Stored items
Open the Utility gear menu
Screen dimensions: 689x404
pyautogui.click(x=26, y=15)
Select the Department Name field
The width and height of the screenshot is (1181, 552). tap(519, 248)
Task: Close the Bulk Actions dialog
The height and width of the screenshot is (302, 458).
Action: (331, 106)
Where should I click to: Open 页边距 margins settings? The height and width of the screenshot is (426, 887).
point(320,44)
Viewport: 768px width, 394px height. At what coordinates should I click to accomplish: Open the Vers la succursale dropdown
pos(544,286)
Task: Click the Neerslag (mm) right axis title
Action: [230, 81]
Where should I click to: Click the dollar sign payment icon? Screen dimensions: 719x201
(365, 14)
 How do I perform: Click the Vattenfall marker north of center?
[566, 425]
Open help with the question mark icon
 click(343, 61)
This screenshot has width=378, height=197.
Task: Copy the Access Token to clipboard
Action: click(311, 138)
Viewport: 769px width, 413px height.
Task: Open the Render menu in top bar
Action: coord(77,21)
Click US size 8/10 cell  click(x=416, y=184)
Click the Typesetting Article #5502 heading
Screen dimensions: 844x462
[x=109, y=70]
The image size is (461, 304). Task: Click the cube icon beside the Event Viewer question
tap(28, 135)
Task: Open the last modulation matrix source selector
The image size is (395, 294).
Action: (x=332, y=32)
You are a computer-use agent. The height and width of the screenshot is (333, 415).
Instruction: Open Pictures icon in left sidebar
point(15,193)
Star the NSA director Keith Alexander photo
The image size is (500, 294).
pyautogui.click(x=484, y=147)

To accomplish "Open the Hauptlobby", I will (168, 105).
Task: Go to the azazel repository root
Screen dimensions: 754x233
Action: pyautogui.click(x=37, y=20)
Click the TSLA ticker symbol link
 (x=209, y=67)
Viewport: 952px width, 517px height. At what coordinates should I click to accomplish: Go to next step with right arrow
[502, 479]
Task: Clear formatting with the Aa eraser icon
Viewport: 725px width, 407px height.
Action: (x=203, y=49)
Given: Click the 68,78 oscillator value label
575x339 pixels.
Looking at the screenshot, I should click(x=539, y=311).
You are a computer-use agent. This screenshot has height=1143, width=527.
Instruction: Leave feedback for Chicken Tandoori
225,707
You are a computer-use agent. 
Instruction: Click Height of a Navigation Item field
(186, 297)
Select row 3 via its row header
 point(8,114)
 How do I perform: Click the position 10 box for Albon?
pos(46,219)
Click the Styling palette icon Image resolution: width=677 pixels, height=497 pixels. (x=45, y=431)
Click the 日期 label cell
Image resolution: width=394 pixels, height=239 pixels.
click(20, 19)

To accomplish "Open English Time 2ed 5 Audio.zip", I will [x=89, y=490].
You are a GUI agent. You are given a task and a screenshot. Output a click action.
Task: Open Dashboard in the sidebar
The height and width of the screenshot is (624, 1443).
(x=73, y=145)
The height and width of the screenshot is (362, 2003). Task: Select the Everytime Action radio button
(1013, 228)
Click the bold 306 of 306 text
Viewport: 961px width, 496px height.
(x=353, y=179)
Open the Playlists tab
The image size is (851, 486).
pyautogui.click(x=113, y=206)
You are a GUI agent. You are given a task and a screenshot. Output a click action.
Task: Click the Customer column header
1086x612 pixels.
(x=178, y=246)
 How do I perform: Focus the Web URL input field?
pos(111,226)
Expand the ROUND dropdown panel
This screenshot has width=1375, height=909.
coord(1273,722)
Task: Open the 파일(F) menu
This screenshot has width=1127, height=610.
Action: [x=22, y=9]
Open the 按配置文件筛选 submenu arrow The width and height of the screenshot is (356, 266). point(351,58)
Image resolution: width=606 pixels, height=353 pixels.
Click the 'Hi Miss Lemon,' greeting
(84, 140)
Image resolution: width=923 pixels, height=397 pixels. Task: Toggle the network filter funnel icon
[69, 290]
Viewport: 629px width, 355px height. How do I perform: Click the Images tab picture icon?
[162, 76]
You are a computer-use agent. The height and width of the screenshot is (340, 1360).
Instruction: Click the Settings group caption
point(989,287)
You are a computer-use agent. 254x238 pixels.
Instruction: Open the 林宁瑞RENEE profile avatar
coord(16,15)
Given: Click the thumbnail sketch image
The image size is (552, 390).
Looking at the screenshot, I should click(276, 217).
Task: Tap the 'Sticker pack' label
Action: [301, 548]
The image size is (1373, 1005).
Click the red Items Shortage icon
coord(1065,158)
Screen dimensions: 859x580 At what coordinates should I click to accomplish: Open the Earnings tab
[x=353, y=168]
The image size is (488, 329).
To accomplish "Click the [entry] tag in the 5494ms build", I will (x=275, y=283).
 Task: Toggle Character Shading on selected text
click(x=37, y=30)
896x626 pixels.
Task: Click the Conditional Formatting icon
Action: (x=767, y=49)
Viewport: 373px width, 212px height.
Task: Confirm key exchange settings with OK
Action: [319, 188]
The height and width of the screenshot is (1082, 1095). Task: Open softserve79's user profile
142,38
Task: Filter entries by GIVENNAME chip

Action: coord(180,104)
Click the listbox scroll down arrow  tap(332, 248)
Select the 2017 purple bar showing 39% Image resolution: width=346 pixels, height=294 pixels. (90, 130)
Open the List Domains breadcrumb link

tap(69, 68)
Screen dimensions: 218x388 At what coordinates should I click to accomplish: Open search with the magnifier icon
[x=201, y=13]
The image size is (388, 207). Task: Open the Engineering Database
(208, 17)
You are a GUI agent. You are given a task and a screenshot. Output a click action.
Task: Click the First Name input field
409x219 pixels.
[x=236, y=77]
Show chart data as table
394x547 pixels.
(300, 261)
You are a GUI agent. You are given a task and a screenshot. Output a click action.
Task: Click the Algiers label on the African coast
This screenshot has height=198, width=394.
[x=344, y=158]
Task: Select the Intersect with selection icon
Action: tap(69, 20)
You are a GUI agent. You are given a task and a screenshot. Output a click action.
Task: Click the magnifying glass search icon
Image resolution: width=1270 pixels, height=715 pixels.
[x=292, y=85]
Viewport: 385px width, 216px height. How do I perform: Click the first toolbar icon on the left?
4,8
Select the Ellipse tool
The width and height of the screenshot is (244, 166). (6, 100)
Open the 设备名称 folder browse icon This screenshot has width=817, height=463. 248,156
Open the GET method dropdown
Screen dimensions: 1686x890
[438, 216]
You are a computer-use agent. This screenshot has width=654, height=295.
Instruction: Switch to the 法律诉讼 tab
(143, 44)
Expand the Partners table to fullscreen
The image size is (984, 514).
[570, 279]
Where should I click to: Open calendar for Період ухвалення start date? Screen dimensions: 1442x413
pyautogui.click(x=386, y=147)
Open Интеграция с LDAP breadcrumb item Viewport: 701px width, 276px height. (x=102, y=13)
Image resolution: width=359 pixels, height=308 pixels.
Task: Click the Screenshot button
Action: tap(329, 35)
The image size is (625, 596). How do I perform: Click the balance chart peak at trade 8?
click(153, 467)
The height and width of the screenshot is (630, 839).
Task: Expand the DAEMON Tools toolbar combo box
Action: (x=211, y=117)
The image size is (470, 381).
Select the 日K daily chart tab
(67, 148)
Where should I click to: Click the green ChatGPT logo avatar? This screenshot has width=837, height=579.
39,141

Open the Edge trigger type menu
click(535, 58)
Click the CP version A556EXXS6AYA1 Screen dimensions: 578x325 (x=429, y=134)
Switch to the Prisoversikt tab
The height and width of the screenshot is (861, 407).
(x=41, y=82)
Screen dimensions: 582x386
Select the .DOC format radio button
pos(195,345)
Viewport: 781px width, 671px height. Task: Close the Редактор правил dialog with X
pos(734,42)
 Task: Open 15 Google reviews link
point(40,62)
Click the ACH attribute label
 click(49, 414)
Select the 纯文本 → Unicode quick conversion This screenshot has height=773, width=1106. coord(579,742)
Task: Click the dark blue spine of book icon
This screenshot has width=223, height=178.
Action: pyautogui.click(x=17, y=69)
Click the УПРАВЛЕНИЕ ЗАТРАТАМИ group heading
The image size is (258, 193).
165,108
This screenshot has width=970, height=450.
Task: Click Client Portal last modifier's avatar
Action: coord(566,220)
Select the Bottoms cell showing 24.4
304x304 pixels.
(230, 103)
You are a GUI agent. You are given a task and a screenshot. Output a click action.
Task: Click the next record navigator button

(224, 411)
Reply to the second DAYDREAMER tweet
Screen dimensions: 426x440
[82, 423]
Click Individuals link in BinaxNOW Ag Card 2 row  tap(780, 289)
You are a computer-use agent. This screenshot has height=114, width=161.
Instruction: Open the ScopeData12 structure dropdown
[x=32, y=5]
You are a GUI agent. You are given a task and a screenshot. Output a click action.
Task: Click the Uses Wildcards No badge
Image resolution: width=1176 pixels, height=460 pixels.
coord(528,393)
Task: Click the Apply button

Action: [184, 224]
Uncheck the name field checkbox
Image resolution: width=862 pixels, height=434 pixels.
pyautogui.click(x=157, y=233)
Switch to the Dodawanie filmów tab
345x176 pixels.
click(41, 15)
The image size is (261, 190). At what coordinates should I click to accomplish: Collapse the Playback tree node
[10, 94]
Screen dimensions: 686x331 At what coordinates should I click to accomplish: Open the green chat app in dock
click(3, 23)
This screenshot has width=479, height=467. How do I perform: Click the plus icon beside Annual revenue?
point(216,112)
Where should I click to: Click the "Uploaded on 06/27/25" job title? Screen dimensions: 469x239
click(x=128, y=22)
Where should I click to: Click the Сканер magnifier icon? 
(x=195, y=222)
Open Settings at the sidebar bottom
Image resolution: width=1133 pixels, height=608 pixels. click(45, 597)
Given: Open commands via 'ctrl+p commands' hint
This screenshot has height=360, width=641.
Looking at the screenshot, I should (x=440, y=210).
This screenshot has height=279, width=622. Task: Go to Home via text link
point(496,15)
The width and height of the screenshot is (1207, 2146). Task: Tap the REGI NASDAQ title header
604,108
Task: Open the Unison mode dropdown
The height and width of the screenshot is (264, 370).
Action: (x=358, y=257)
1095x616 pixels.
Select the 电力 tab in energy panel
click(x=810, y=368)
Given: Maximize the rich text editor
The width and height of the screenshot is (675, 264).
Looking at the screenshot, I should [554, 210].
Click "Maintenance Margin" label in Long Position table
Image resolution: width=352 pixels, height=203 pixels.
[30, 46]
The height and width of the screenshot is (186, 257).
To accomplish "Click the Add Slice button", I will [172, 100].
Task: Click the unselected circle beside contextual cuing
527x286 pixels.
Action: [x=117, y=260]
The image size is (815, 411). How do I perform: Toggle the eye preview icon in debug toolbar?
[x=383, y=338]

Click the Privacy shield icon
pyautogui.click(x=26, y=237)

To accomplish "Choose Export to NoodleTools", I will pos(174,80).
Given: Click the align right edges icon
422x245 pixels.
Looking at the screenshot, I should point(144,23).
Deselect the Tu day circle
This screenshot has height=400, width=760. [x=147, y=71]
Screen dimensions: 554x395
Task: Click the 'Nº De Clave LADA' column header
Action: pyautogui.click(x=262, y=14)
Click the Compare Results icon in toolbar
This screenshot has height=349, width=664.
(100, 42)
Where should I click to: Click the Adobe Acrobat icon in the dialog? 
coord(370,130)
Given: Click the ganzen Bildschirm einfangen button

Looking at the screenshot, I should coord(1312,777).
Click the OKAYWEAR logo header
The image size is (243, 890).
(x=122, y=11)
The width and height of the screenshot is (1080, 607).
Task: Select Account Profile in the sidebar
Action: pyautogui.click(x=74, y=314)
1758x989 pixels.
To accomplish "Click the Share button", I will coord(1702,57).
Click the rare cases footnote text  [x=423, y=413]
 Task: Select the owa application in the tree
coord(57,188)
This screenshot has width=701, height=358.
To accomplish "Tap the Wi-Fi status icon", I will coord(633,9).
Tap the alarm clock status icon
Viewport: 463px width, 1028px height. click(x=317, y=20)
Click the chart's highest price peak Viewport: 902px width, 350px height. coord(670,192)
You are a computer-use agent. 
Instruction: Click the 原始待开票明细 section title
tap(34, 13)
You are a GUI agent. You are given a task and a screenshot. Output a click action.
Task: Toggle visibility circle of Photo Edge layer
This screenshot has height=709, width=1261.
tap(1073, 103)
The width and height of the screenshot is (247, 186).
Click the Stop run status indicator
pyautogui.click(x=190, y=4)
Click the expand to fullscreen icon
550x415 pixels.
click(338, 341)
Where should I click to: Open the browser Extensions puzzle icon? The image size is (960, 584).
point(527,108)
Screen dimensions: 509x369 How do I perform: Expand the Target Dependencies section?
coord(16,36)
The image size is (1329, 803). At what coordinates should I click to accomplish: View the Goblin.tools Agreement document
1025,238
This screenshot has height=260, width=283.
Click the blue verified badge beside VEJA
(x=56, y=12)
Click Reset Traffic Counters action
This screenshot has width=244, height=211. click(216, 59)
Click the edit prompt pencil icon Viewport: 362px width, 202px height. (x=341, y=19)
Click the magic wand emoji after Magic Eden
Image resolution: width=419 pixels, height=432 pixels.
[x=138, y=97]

WORK INSTRUCTIONS: For the word "fullscreen", find every line in the data that holds it and copy that line.

TASK RESPONSE:
Expand the Partners table to fullscreen
Click the expand to fullscreen icon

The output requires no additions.